By Richard Leiby
Washington Post Staff Writer
Saturday, July 3, 1999; Page C01
The blinking red button on Tom Benson's madras shirt wishes you a Happy
Fourth of July as he talks about the third time he encountered aliens.
Many
people misunderstand flying saucers, he says from behind his vendor's
booth
at the 30th annual Mutual UFO Network (MUFON) symposium being held
this
weekend in the Crystal City Hyatt Regency.
"The vehicle's not physical. It's an energy construct," explains Benson.
"It's your consciousness or soul that gets taken on board."
Benson, 61, works for the state of New Jersey as a personnel management
analyst but has a sideline selling vintage UFO books. A patriotic fellow,
he's set up several American flags amid his wares, and this weekend
is
offering a special on a plastic "Dashboard Uncle Sam With Flag" for
$3.
It would be tidy to conclude that Tom Benson represents something "typical"
about this convention, which is open to the public and expected to
attract
about 500 people through tomorrow. But there is nothing typical about
MUFON. Here we have humans who claim to be infused with alien consciousness
and receive messages from other galaxies. Here are researchers who
believe
they have bettered Einstein and uncovered the secrets of "extraluminal"
(beyond light speed) physics.
What could be more all-American than the participants' passion, the
intense
debate and yearning to be heard? At a news conference yesterday--attended
by exactly one mainstream newspaper reporter and about 50
conventioneers--panelists from around the world defended their research
papers, addressed a schism in the movement and criticized the media.
"They tend to view us as an interesting sociological phenomenon--and
we end
up on the Style pages," lamented Richard H. Hall, whose saucer
investigations date to the mid-1950s. "I'm very empirically oriented.
We
need to get back to basics."
For some, UFOlogy has become a New Age religion. One constant controversy
pits those who embrace UFO "evidence"--the sightings, radar returns,
declassified documents and eye-witness testimonials--against ethereal
approaches that seem to construe space visitors as angels.

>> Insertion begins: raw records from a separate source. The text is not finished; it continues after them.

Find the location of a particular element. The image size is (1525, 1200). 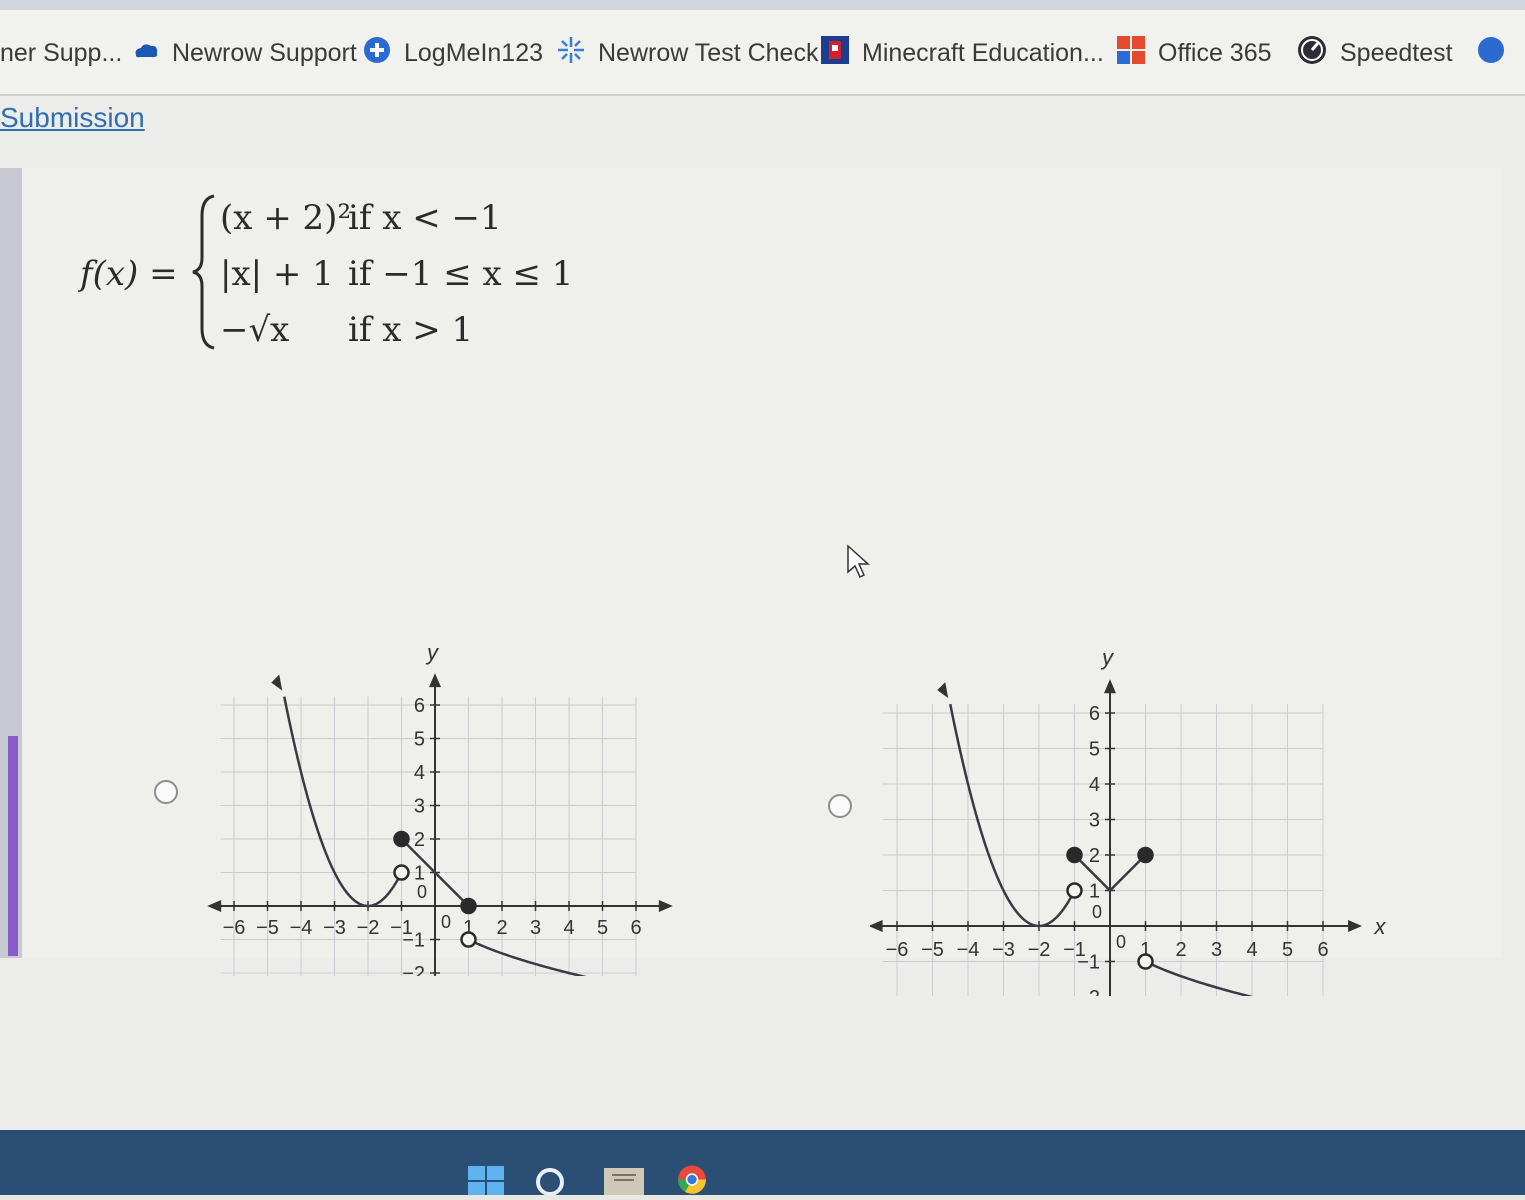

bookmark-logmein: LogMeIn123 is located at coordinates (452, 53).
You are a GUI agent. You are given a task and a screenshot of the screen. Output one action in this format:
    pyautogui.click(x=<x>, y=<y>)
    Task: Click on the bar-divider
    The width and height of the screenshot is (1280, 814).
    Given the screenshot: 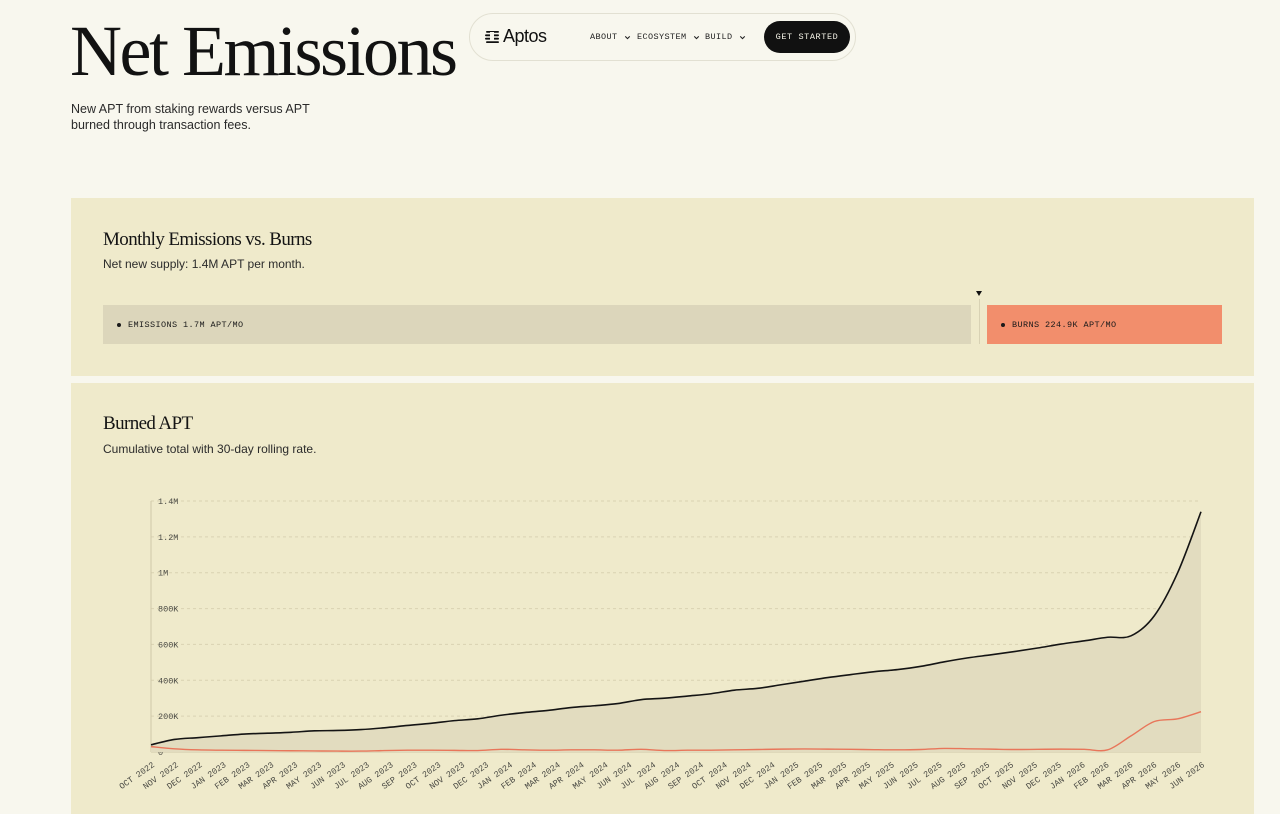 What is the action you would take?
    pyautogui.click(x=980, y=322)
    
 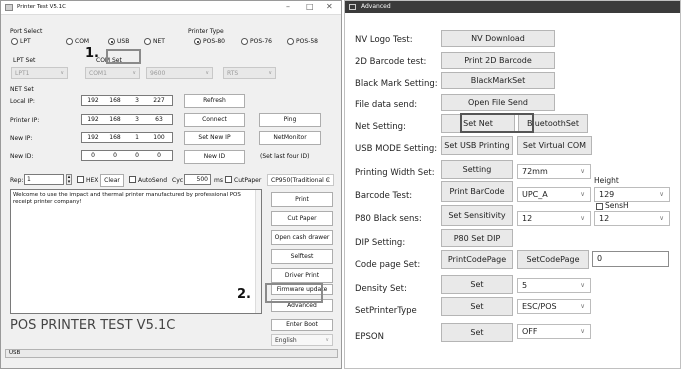 I want to click on clear-button: Clear, so click(x=112, y=180).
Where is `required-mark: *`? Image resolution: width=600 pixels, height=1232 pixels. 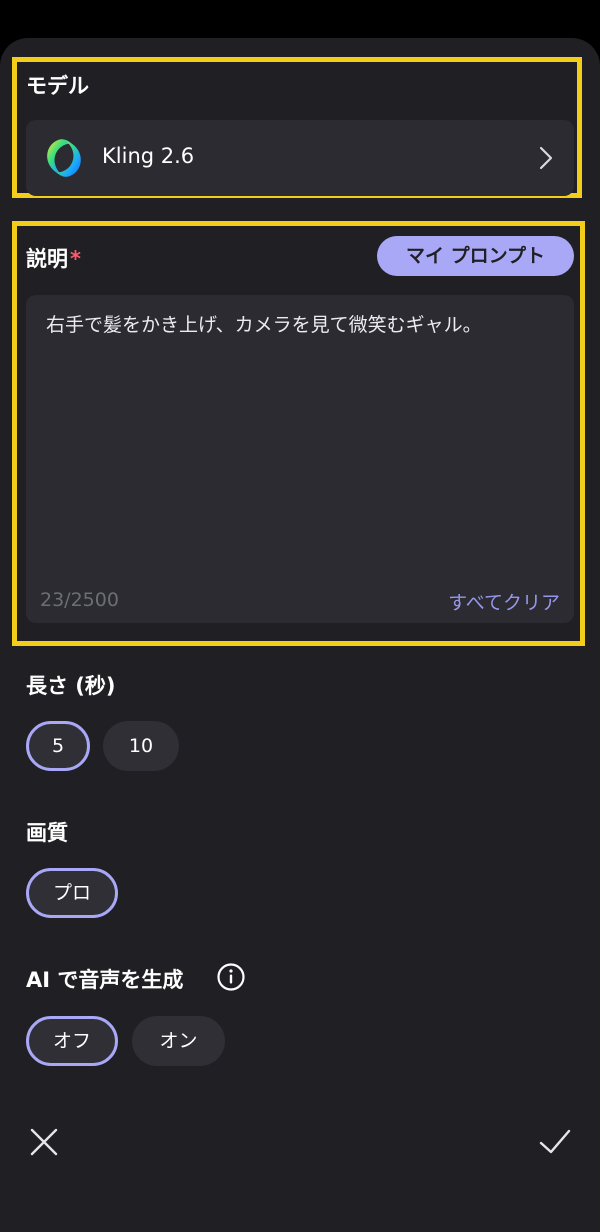 required-mark: * is located at coordinates (76, 259).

"We don't get involved with New Agers. We avoid them like the plague,"
says
Walter H. Andrus Jr., MUFON's 78-year-old international director. "We're
dedicated to the scientific study of the UFO phenomenon." He quickly
adds,
"The evidence is overwhelming that the abductions take place."
Yet Andrus admits he has never seen one tangible piece of actual
evidence--say, an exhaust pipe from an extraterrestrial craft--emerge
in
decades of UFO studies.
No matter. UFOlogy is among our most durable, high-tech industries,
taking
off in 1947, concurrent with the so-called Roswell incident and the
development of the early computer, ENIAC. Saucer sightings fueled an
entire
Hollywood film genre, featuring space beings whose essential personalities
shape-shift depending on our cultural mood--from the benevolent Klaatu
in
"The Day the Earth Stood Still" to the malevolent squid monsters in
"Independence Day" to the current nonsymbolic, merely annoying Jar
Jar
Binks.
This weekend, all the movement's most quoted mouthpieces are in town--among
them Stanton T. Friedman, who calls himself the "original civilian
investigator of the Roswell incident," a reference to the purported
crash
of an otherworldly vehicle in New Mexico. But the star of the conference
is
a newcomer with a neatly trimmed beard and a nice blazer: Joe Firmage,
28,
a Silicon Valley entrepreneur.
Firmage is an important figure not just because he espouses a new, unified,
alien-oriented theory--which he modestly calls The Truth--but because
he is
loaded. Worth, some whisper, about $200 million. That bestows a certain
instant credibility. Firmage founded USWeb Corp., but his new intellectual
pursuits prompted a hasty exit as CEO.
"I have reached the conclusion that UFOs are real," Firmage said. He
admitted he's never seen a UFO--or, as frequently reported, actually
spoken
with a space creature. "What I said was that I had a conversation with
a
being of light. I didn't say 'alien.' I didn't say an organic body."
(For
more on Firmage, his talk is at 8:45 tonight.)
Susan Swiatek of Fairfax, the symposium coordinator, also says she's
never
had a close encounter, but she's dedicated all her spare time to setting
up
this convention for the believers--and anyone who might marvel at the
endless possibilities of a clear night sky. "At MUFON we'll have fun,
glow-in-the-dark aliens!" she promises. "It's an alternative if your
beach
plans fall through."
UFOlogists, like most Americans, are questers, she says; they yearn
to be
part of something more.
"I, personally, do not claim to have seen a UFO," Swiatek, 41, said.
"I saw
something so far away, it could have been a kite or something."
And you never know. Go out and look in the sky this weekend. You might
notice something glowing. You might see things that sparkle, swoop,
arc and
fly. You might see something that reflects what it means to be an American.